**WORK INSTRUCTIONS**
Render the rows below as a Markdown table with two columns, "No." for the line number and "Line" for its text, skipping blank lines and leaving the pictures out.
##########
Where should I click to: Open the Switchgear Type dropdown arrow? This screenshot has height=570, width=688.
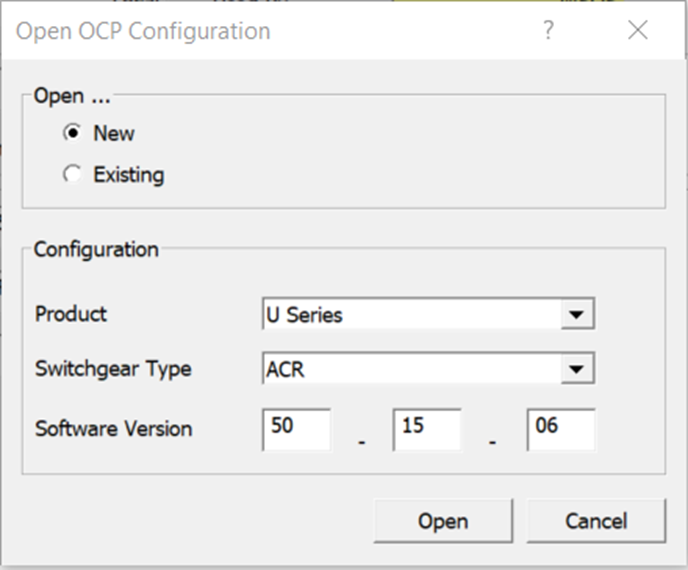pos(574,369)
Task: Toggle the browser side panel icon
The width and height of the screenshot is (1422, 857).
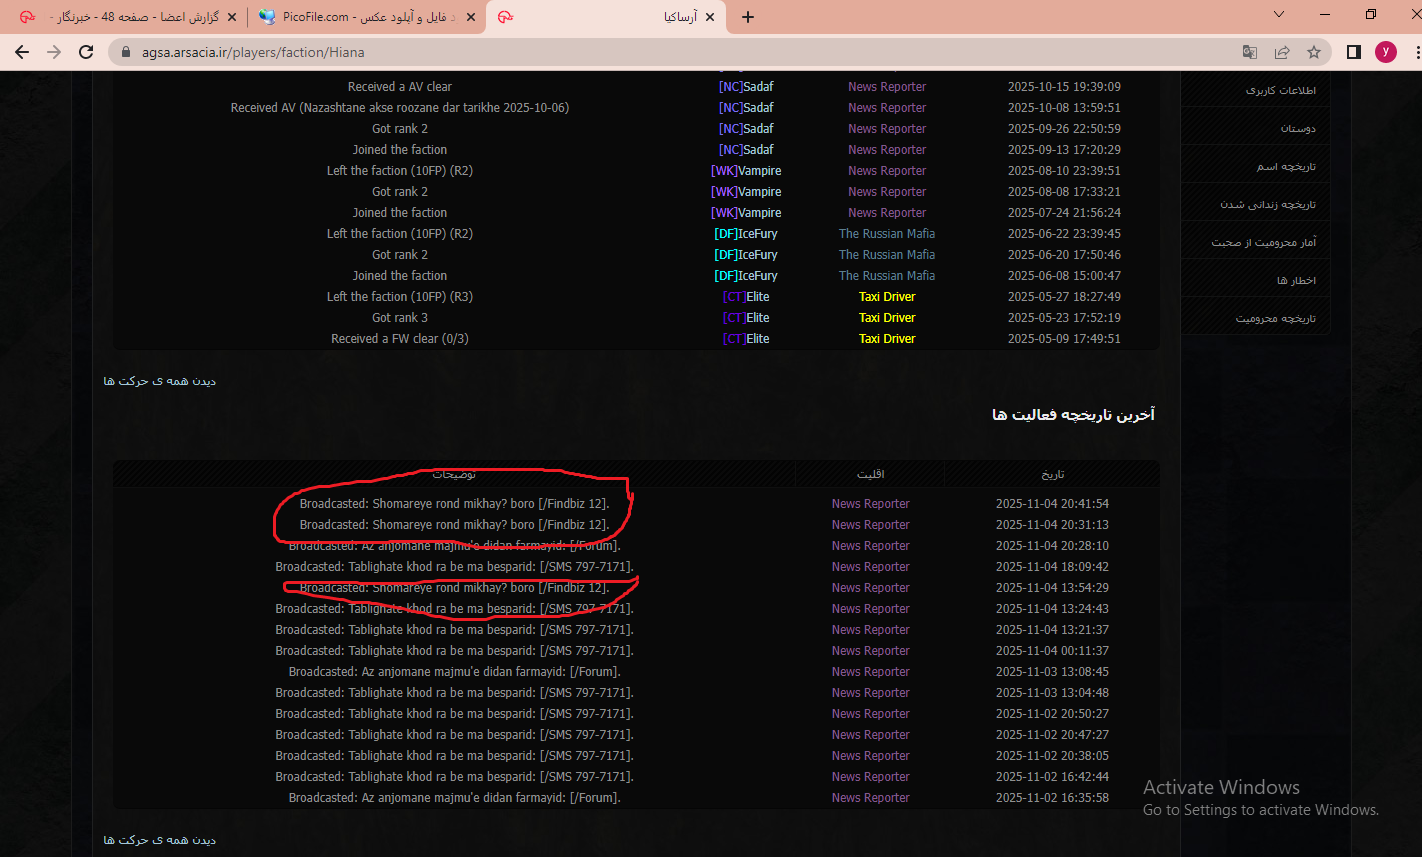Action: tap(1353, 52)
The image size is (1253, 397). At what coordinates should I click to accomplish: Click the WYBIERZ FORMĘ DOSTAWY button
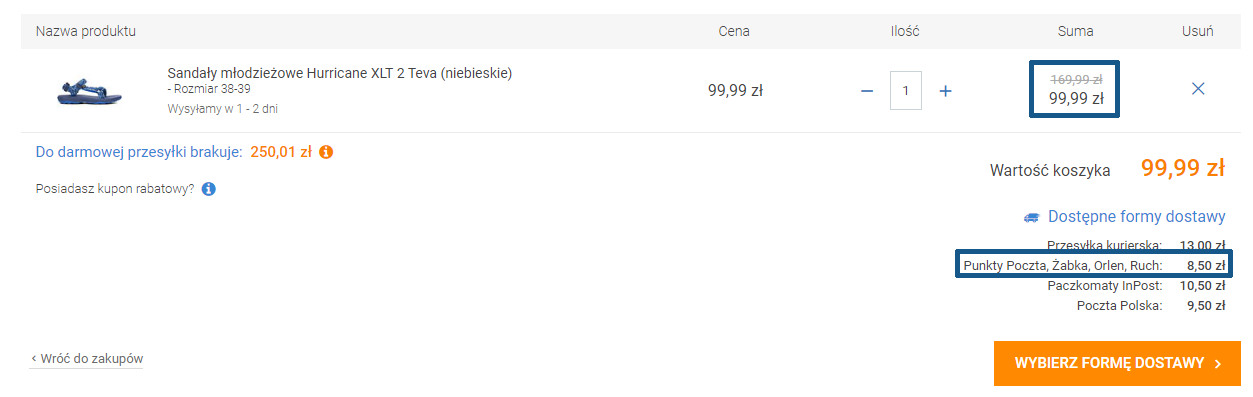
##########
**RESPONSE TO THIS EXERCISE**
| No. | Line |
|---|---|
| 1 | Where should I click to: Open the Switchgear Type dropdown arrow? This screenshot has height=570, width=688. |
| 2 | pos(574,369) |
| 3 | Task: Toggle the browser side panel icon |
| 4 | The width and height of the screenshot is (1422, 857). |
| 5 | Action: tap(1353, 52) |
| 6 | The image size is (1253, 397). At what coordinates should I click to accomplish: Click the WYBIERZ FORMĘ DOSTAWY button |